Pubblicato il 02/08/09 alle 12:47:34 GMT pubblicato da Una_via_per_Oriana
Mutilazioni genitali femminili. Una tragedia africana raccontata da una sopravvissuta Dal 1991, anno della caduta del dittatore Siad Barre, in Somalia i clan combattono per il potere e non passa giorno senza che le agenzie di stampa riportino notizie sull'andamento della guerra, aggiornando il bollettino dei morti, dei feriti, dei nuovi sfollati e delle loro sofferenze. Si sa delle centinaia di migliaia di persone in fuga, accampate senza neanche un riparo sulla testa sul ciglio della strada che da Mogadiscio porta al sud, e di quelle accolte nei desolati campi per profughi in disperata attesa di tornare a casa o di raggiungere le capitali africane ed europee dove già altri familiari hanno trovato scampo. Si conosce il calvario di chi ha perso ogni avere e dipende dall'assistenza internazionale per sfamarsi e per non morire di colera, dissenteria, malaria, tubercolosi.
Ma c'è una tragedia ulteriore di cui non parla mai nessuno. Per le donne, al patire che condividono con il resto della popolazione si aggiungono le dolorose conseguenze delle mutilazioni genitali subite nell'infanzia. Praticamente tutte le bambine somale sono infatti escisse e circa l'80% sono anche infibulate, il che pone la Somalia al vertice della classifica delle nazioni in cui le mutilazioni genitali femminili sono più praticate.
Oltre che in Somalia, l'istituzione, che affonda le radici in epoche preistoriche, è diffusa in altre decine di stati africani, in alcuni paesi del Golfo Persico e in Indonesia. In totale l'Oms calcola che oggi nel mondo vivano almeno 140 milioni di donne mutilate e si stima che ogni giorno circa 6.000 bambine subiscano un intervento di escissione o di infibulazione.
Forse la più nota vittima di questa tradizione è Waris Dirie, una donna somala che è stata una delle modelle più famose e meglio pagate del mondo. Waris è nata nel deserto da una famiglia di pastori e, malgrado che una sua sorella maggiore fosse morta dissanguata in seguito a un intervento mal riuscito, raggiunta l'età giusta è stata a sua volta mutilata.

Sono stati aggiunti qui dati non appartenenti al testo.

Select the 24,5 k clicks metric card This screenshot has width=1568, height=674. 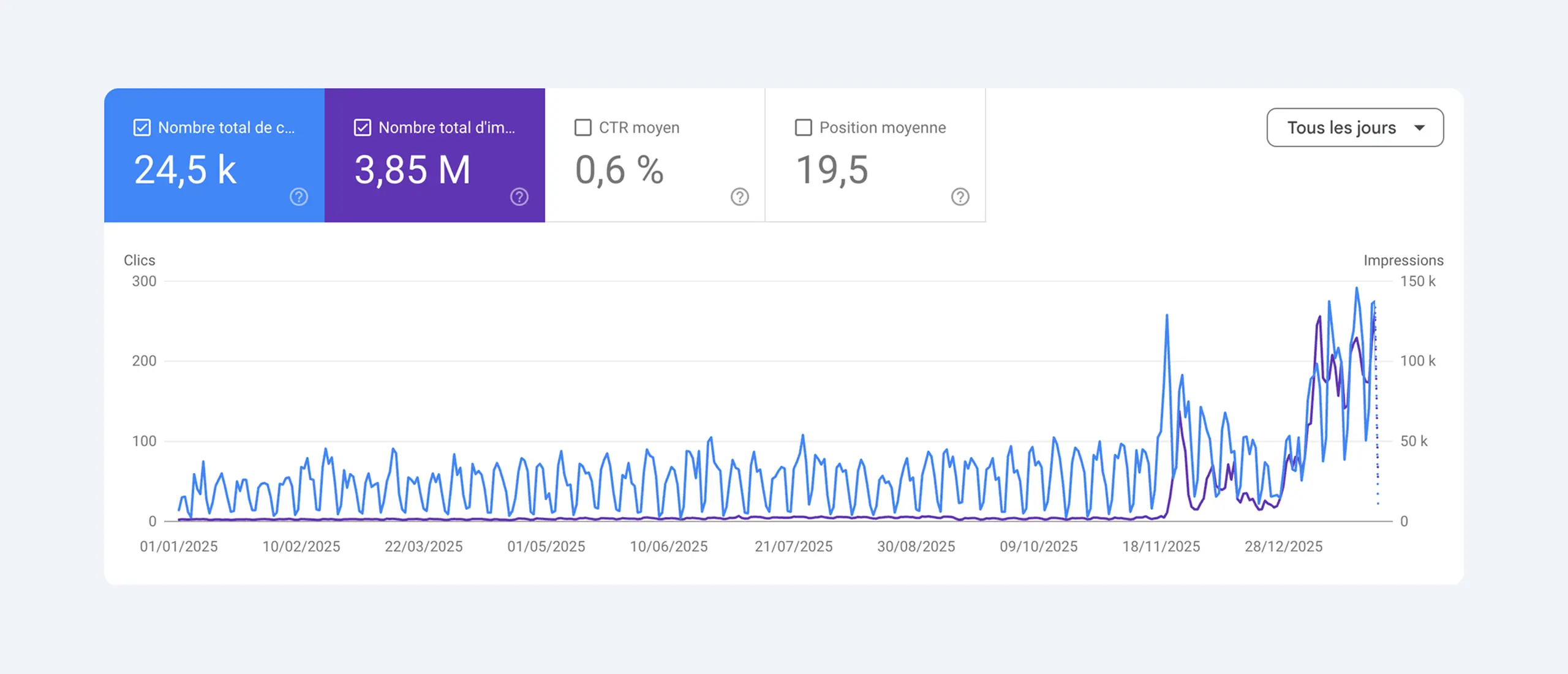[185, 170]
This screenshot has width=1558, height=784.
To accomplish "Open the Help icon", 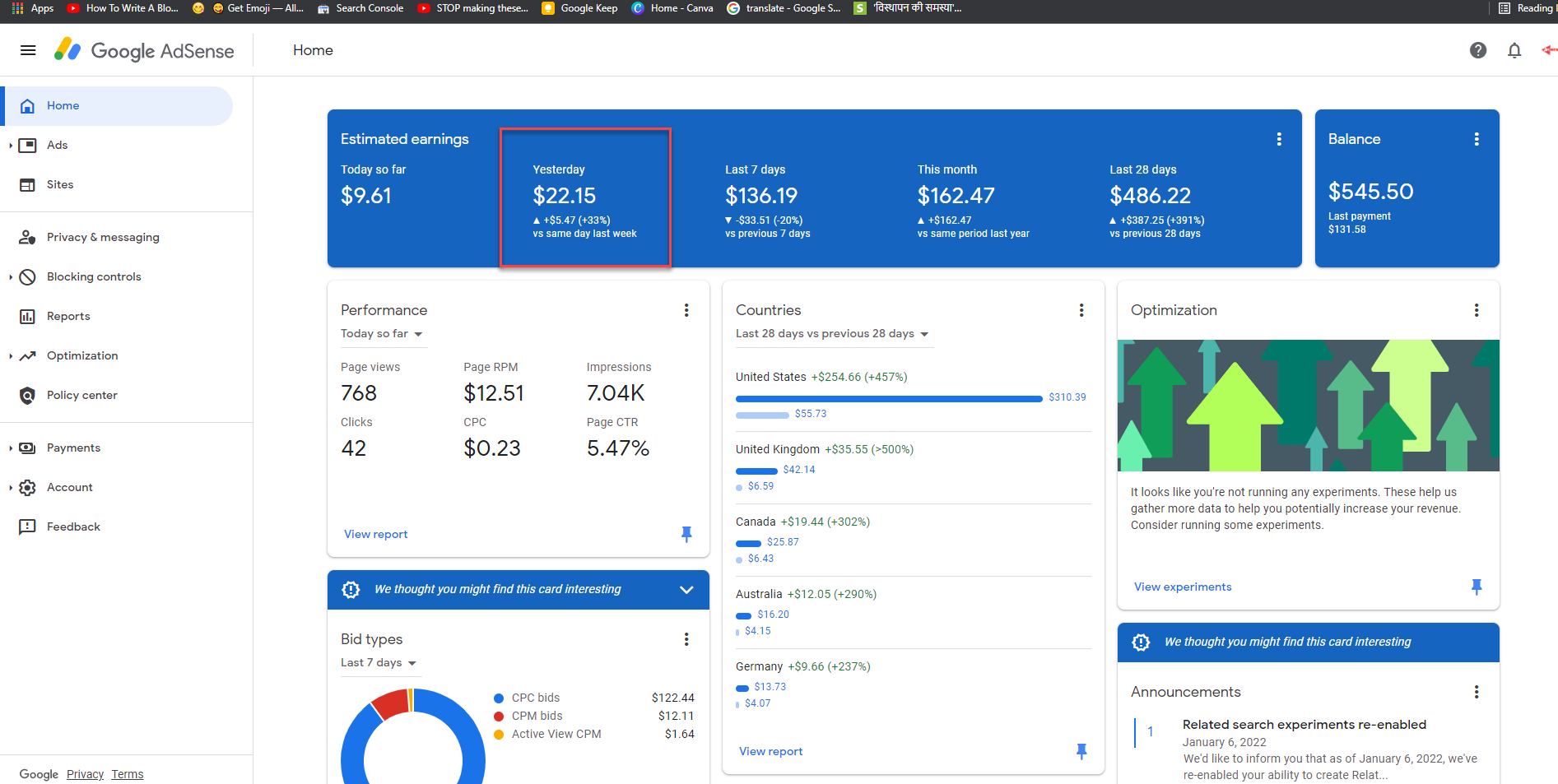I will (x=1478, y=50).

Da allora non ha trascorso un giorno senza avere male. All'intervento non era stata in grado di ribellarsi, ma quando il padre, in cambio di un compenso che la tradizione prevede e chiama «prezzo della sposa», ha deciso di darla in moglie a 13 anni a uno sconosciuto molto anziano, è scappata, di notte, nel deserto, riuscendo a raggiungere Mogadiscio e poi, con l'aiuto di un parente misericordioso, a espatriare dirigendosi a Londra dove l'attendevano uno zio, addetto all'ambasciata somala in Gran Bretagna, e, inaspettatamente, la folgorante carriera di fotomodella culminata nel 1987 con la comparsa, insieme a Naomi Campbell, sul prestigioso Calendario Pirelli.
Da tempo però Waris ha abbandonato le passerelle per dedicarsi anima e corpo alla lotta contro le discriminazioni e le violenze istituzionalizzate subite dalle donne africane e in particolare contro le mutilazioni genitali femminili. Sia per conto delle Nazioni Unite sia in qualità di presidente della fondazione da lei creata e che porta il suo nome, partecipa instancabile a convegni, summit, conferenze, trasmissioni televisive sulle mutilazioni genitali femminili. Inoltre ha scritto due libri autobiografici (Fiore del deserto, 1998, Alba nel deserto, 2002) e un libro sulla diffusione delle mutilazioni genitali femminili in Europa (Figlie del dolore, 2006). Infine è appena stata pubblicata in Italia la sua ultima opera intitolata Lettera a mia madre. Come suggerisce il titolo, si tratta della descrizione del rapporto di Waris Dirie con la madre, irrimediabilmente compromesso dall'insanabile danno subìto e inflitto, ma soprattutto dalla implacabile determinazione della madre a difendere la tradizione di cui va tuttora fiera al punto da scagliarsi contro la figlia e accusarla di aver tradito, combattendola e denunciandone la barbarie, i valori della sua cultura e l'onore della famiglia.
Le pagine di Lettera a mia madre rivelano così una condizione di solitudine che Waris condivide con tutte le donne che come lei non riescono a superare l'angoscia di aver ricevuto dalla persona che più amavano e di cui più si fidavano al mondo un dolore tanto grande. Rivelano anche ciò che più sconcerta di questa devastante istituzione: la sua convinta difesa, a oltranza, da parte di milioni di donne che, pur avendola subita e patendone le conseguenze per tutta la vita, non esitano a infliggere lo stesso dolorosissimo destino alle loro creature.